**TASK TO CARRY OUT**: Word-for-word transcription is needed for all of the entries.

**TASK INPUT**:
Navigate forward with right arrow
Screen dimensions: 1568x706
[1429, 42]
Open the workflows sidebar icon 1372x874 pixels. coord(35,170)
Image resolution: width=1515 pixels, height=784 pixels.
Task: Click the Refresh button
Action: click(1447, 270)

**OUTPUT OF THE EXERCISE**:
Navigate forward with right arrow
Screen dimensions: 1568x706
[1429, 42]
Open the workflows sidebar icon 1372x874 pixels. coord(35,170)
Image resolution: width=1515 pixels, height=784 pixels.
Task: Click the Refresh button
Action: click(1447, 270)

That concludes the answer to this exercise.